Step 3: Stretched the hamstrings and lower back through a variety of movements. Touched my toes and held it for a 10 count, did some bridging and side rotations taught to me by the late Killer Kowalski.
Step 4: Hopped on the inversion board for 2 sessions of 15 min each.
Step 5: Be at chiropractor’s office 8AM sharp the next morning.
Chiropractor Visit
Since this injury is most likely structural, it’ll require a chiropractic adjustment to move the vertebrae back into place. Gratefully, I have no pain down the legs which would be indicative of a disk issue.
He’ll be able to tell me which vertebrae is out of place, move the bone and re-set it. That doesn’t mean it’s healed, just that it no longer puts pressure on the nerve telling the muscle to spasm and stay that way – cramped up, to protect the joint.
This is part and parcel to getting older, I understand that. It usually happens once or twice a year but I’m determined that it does NOT derail me. Experience has taught me that this kind of issue can be fixed, likely in two weeks time if hopefully not sooner.
Workout With Back Issues
I’ll for sure be able to perform one arm chins, some rows, possibly 1 arm pushups, dips, reverse hypers, glute ham bridges and a slew of other movements.
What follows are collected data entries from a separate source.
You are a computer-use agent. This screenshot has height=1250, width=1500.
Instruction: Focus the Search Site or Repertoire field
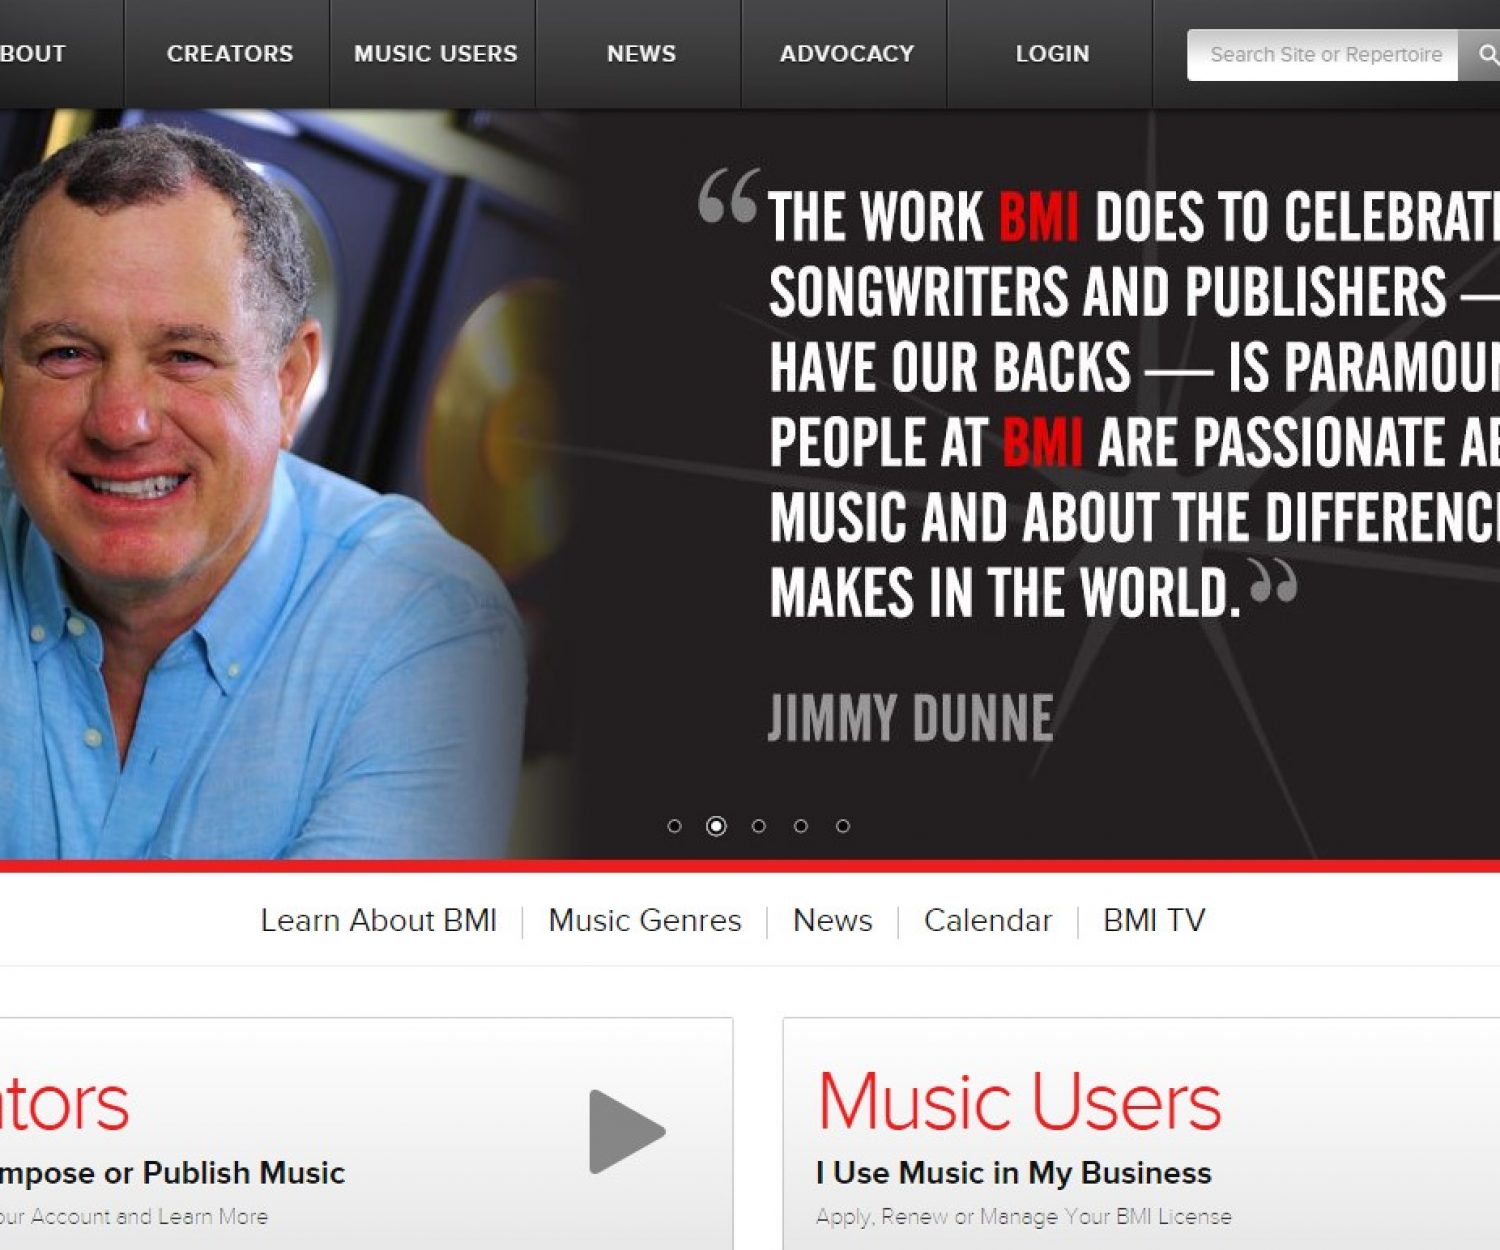1324,55
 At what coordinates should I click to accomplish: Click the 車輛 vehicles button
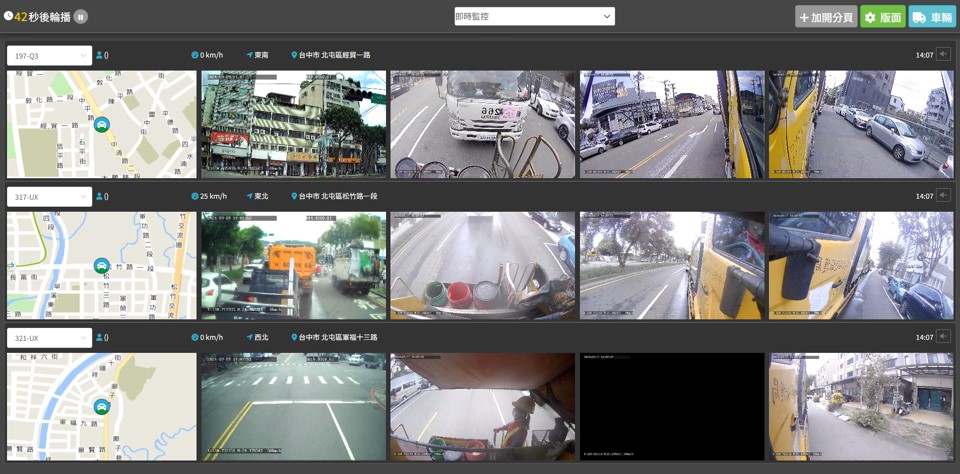tap(932, 17)
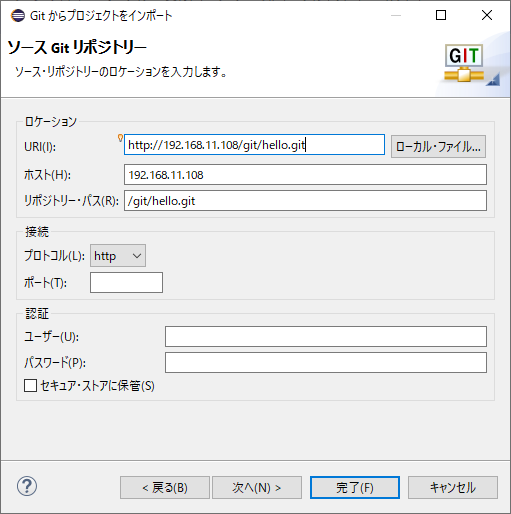Viewport: 511px width, 514px height.
Task: Click the キャンセル button
Action: [453, 488]
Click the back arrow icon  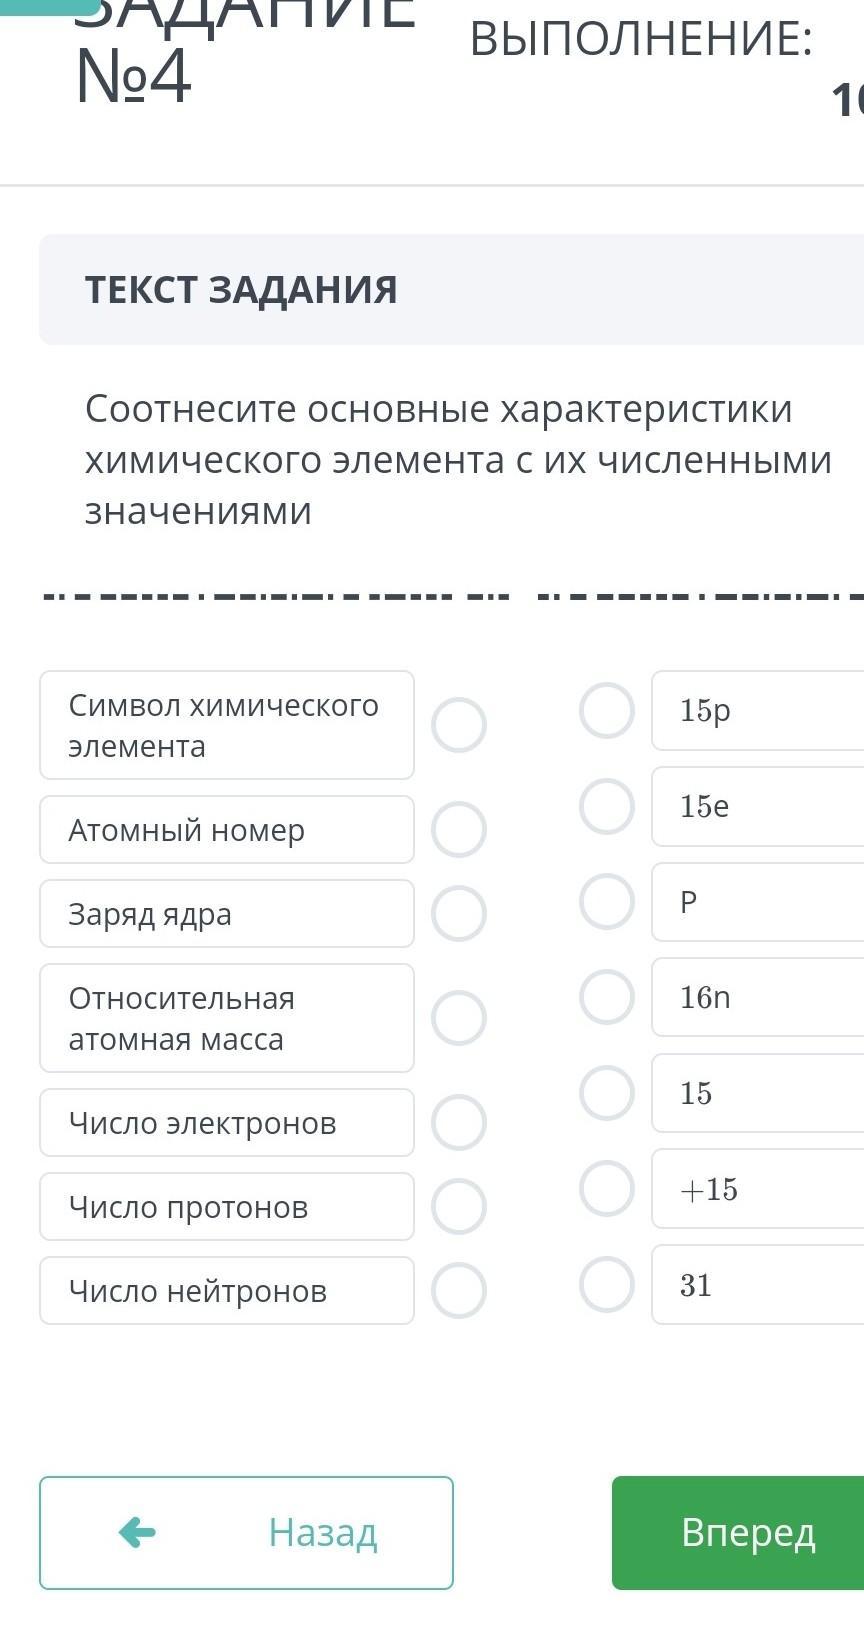point(137,1532)
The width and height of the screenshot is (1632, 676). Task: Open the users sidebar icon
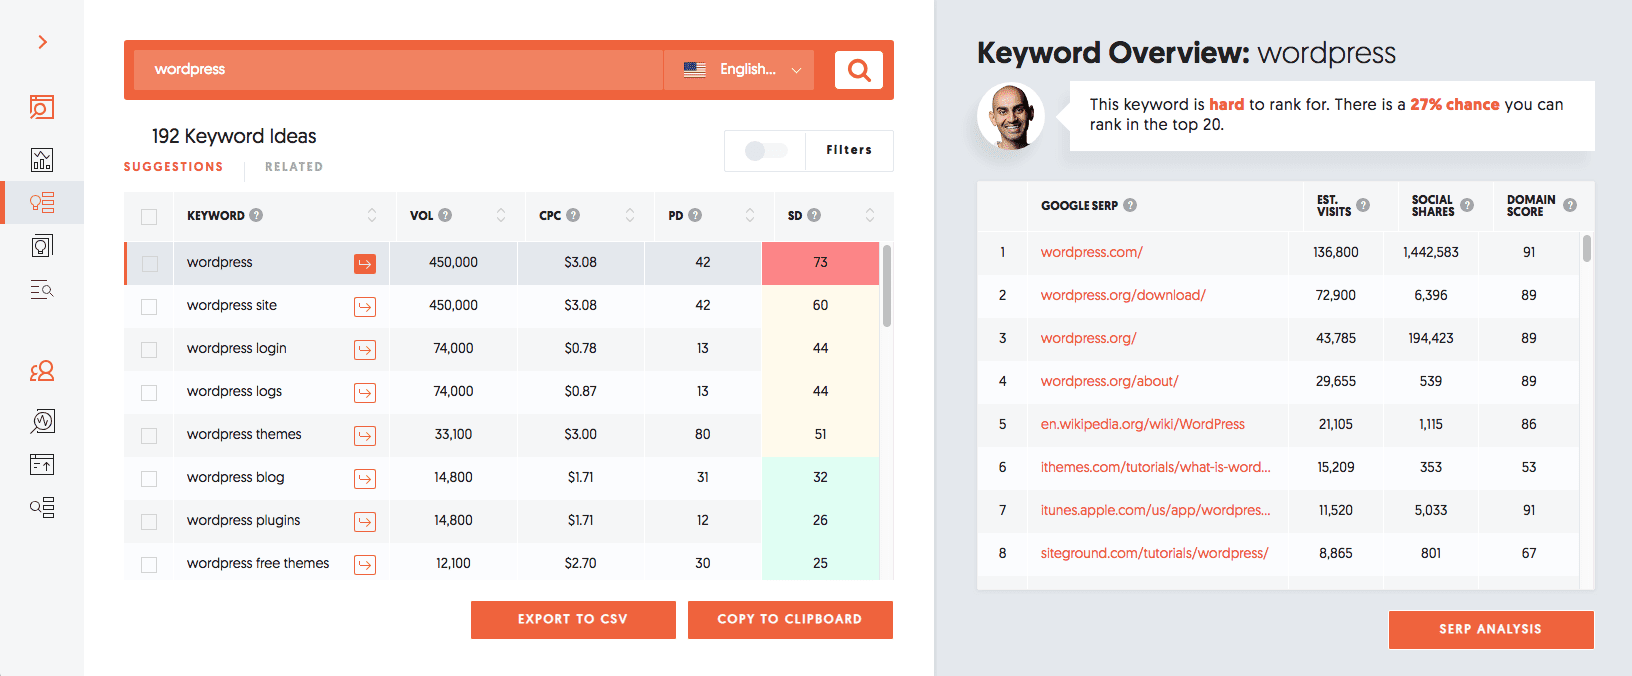(42, 372)
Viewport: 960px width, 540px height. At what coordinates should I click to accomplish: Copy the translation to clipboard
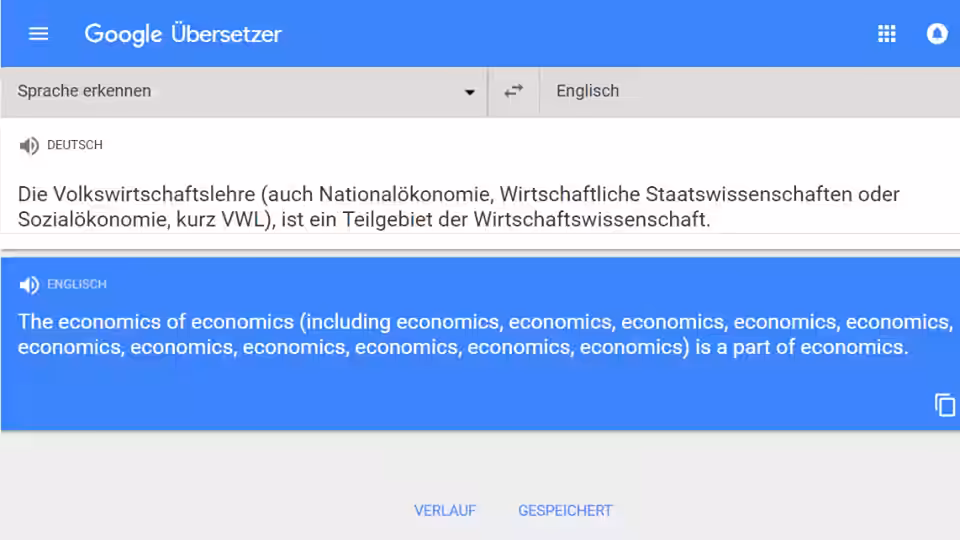pos(945,405)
You see there’s always a way. Even if I couldn’t perform these movements I can still coach. Still be there for my clients and help THEM succeed in achieving their goals. Which brings me back to you.
It’s only a matter if, not when you incur an injury. Do you have a plan to address it, or a “short list” of exercises you can use to work around it? Better yet, is there someone at your gym who could benefit from YOUR hard earned knowledge?
These things matter, and matter a lot. Do take the time to do a little contingency planning like this. Have your rehab tools, chiropractors and other medical professionals lined up to address such issues.
You’ll be glad you did, and back in the game in no time.